─── TEXTO CITADO

Na decisão de adiar um encontro que iria expor a situação frágil em que país se encontrava e trazer “más notícias”, Matos Fernandes terá contado com “a colaboração de Rodrigo Costa e João Conceição”, presidente e administrador da REN, respectivamente, e José Pimenta Machado, da Agência Portuguesa do Ambiente, defende o MP no âmbito do processo revelado esta semana.

O vinho, as crianças, os resíduos e a ponte

Este episódio é uma breve alínea no processo que envolve vários actuais e antigos governantes socialistas, como o ex-ministro de Ambiente Matos Fernandes. É um caso menor ao pé dos quatro principais negócios alvo da investigação que atingiram o próprio António Costa, que, quando o Ministério Público divulgou a existência de suspeitas contra si, se demitiu de primeiro-ministro. Os principais casos debaixo da mira da Justiça são os dois negócios de lítio, um de hidrogénio e um investimento num campus para centros de dados em Sines.

Além da demora de Matos Fernandes na convocação da reunião para responder à situação de seca no país, o MP menciona outras questões menores. A actuação do ex-ministro de Ambiente também é referida no âmbito da “aprovação de diversa legislação do sector dos resíduos”, nota o MP.

Menciona-se ainda que João Pedro Matos Fernandes “impôs” o nome dos arquitectos Alexandre Alves Costa e Inês Lobo no júri do concurso para a construção da nova ponte do metro do Porto sobre o Rio Douro.

Na pequena lista de casos menores, o MP visa também João Galamba, referindo que “por diversas vezes” terá recorrido aos motoristas que prestavam serviço no gabinete do secretário de Estado da Energia e Ambiente para que “efectuassem diversas deslocações exclusivamente para seu benefício pessoal”, nomeadamente para o transporte das suas filhas, empregadas ou “para ir buscar garrafas de vinho”.

Segundo o MP, “as condutas acima descritas, individualmente consideradas, são susceptíveis de integrar, em abstracto, a prática de crimes de prevaricação, corrupção activa e passiva de titular de cargo político, tráfico de influência, de peculato, peculato de uso e e abuso de poder, entre outros e sem prejuízo de ulterior ponderação”.

──────
─── EXCERTO DE ORIGEM

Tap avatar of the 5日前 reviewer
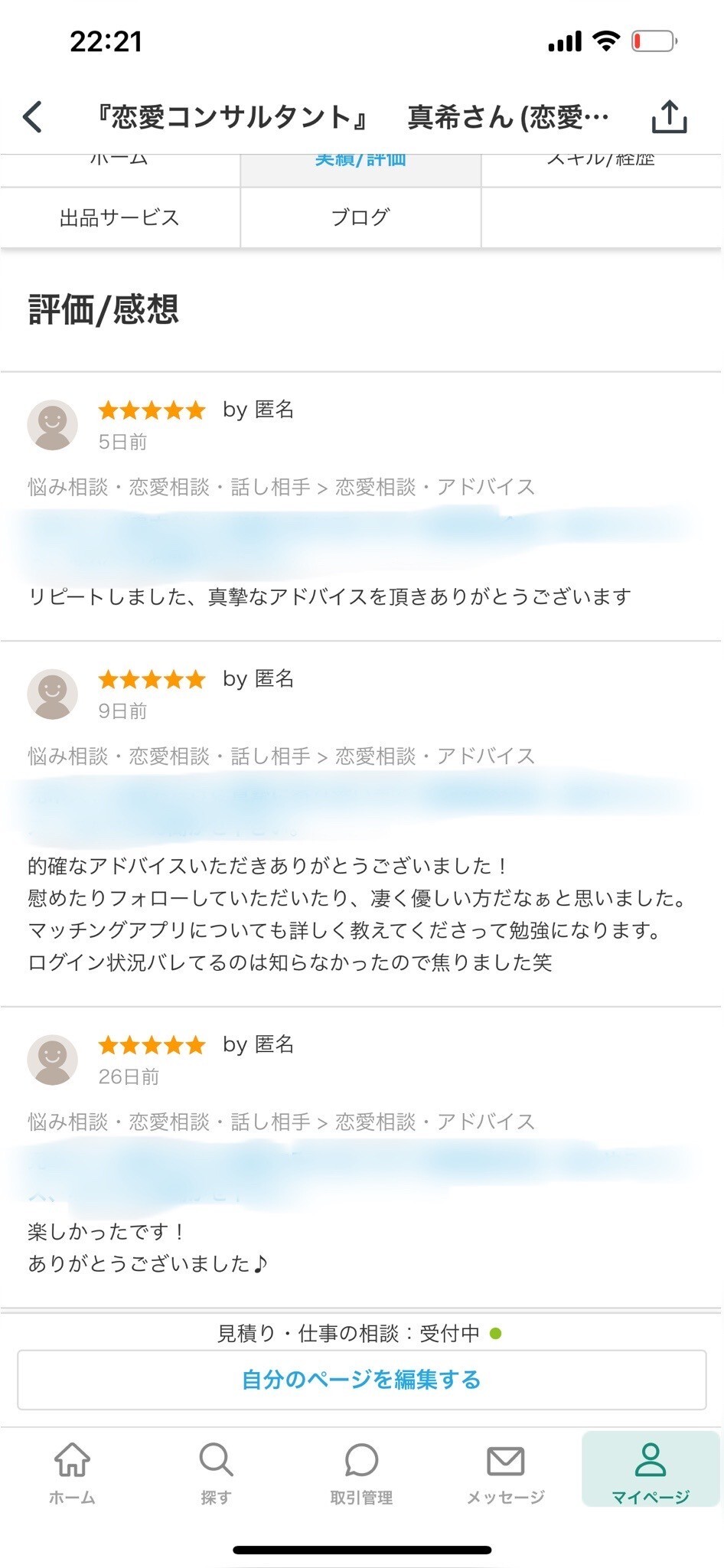Image resolution: width=724 pixels, height=1568 pixels. 53,425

──────

**OBJETIVO**
Imprima, sem qualquer alteração, o trecho do texto citado acima que começa em "O vinho, as" e termina em "dados em Sines.".

**RESPOSTA AO EXERCÍCIO**
O vinho, as crianças, os resíduos e a ponte

Este episódio é uma breve alínea no processo que envolve vários actuais e antigos governantes socialistas, como o ex-ministro de Ambiente Matos Fernandes. É um caso menor ao pé dos quatro principais negócios alvo da investigação que atingiram o próprio António Costa, que, quando o Ministério Público divulgou a existência de suspeitas contra si, se demitiu de primeiro-ministro. Os principais casos debaixo da mira da Justiça são os dois negócios de lítio, um de hidrogénio e um investimento num campus para centros de dados em Sines.